__Passage__:
-- Start --
On Saturday, Geoff and Mark Haver found the frame and part of the face of the Ellicott City clock in the Patapsco River. Howard County police helped the Havers remove the frame from the river and took it to a storage facility.

WASHINGTON — As Ellicott City continues to clean up after Sunday’s flood, two residents found a bit of hope floating in the river.

On Saturday, Geoff and Mark Haver found the frame and part of the face of the Ellicott City clock in the Patapsco River. Howard County police helped the Havers remove the frame from the river and took it to a storage facility.

The clock was installed in July 2017, replacing a clock that was swept away in the 2016 flood.

Early on Sunday officials announced they were scaling back access to Main Street due to rain being in the forecast.

Officials were also forced to cancel access to Main Street Saturday evening due to bad weather, Howard County posted on its Facebook page.

Crews spent Saturday boarding up buildings and working on drainage issues, blockages and access to sewer and water connections.
-- End --
__What the task asks__:
Continue the Ellicott City flood report from its final sentence, about crews boarding up buildings. The lines after this point come from another source.

__Records__:
-- Start --
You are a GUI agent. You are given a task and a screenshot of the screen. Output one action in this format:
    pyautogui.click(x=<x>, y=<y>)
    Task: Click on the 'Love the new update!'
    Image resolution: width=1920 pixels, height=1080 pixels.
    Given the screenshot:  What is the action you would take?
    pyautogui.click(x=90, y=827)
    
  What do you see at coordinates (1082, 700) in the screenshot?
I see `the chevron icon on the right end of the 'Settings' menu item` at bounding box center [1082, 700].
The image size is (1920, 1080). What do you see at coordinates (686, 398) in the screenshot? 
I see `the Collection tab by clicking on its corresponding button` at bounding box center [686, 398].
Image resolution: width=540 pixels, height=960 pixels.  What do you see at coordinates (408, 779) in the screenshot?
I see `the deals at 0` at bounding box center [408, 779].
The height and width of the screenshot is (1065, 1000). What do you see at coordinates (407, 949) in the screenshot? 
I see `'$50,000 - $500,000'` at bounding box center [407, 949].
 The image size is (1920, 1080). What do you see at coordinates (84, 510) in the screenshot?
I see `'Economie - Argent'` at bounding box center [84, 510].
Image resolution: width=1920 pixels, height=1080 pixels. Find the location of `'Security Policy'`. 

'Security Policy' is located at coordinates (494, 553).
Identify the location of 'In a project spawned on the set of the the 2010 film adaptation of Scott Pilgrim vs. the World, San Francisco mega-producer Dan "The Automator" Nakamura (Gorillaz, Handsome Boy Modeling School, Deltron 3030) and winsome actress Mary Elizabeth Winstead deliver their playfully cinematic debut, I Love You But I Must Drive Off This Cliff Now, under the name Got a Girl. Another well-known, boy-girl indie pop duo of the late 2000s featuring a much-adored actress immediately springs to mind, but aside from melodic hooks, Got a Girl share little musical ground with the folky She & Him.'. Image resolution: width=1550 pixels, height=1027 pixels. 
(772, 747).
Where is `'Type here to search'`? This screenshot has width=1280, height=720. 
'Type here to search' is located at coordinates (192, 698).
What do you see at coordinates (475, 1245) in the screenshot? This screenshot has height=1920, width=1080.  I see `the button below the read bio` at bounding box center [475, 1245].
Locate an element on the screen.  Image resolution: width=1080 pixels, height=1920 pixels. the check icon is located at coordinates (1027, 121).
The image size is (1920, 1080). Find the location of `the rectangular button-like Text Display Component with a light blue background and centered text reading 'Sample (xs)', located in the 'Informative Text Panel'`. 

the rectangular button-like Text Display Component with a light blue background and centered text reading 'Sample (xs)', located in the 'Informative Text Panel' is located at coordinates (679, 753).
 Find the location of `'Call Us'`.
-- End --
__The output__:
Heavy rain on Friday and Saturday, and another rain forecast for Sunday, extended the state of emergency in Ellicott City by 30 days, ending on July 3.

The state of emergency allows the county to activate whatever resources are necessary to protect the public and property under applicable state and local emergency plans.

Howard County’s Director of Emergency Management Ryan Miller told the council the extension was needed because the scope of the damage is so great.

The state of emergency will allow the county to limit access in the fenced-in area of Main Street, as well as restrict vehicle and foot traffic along several routes that lead to the historic district.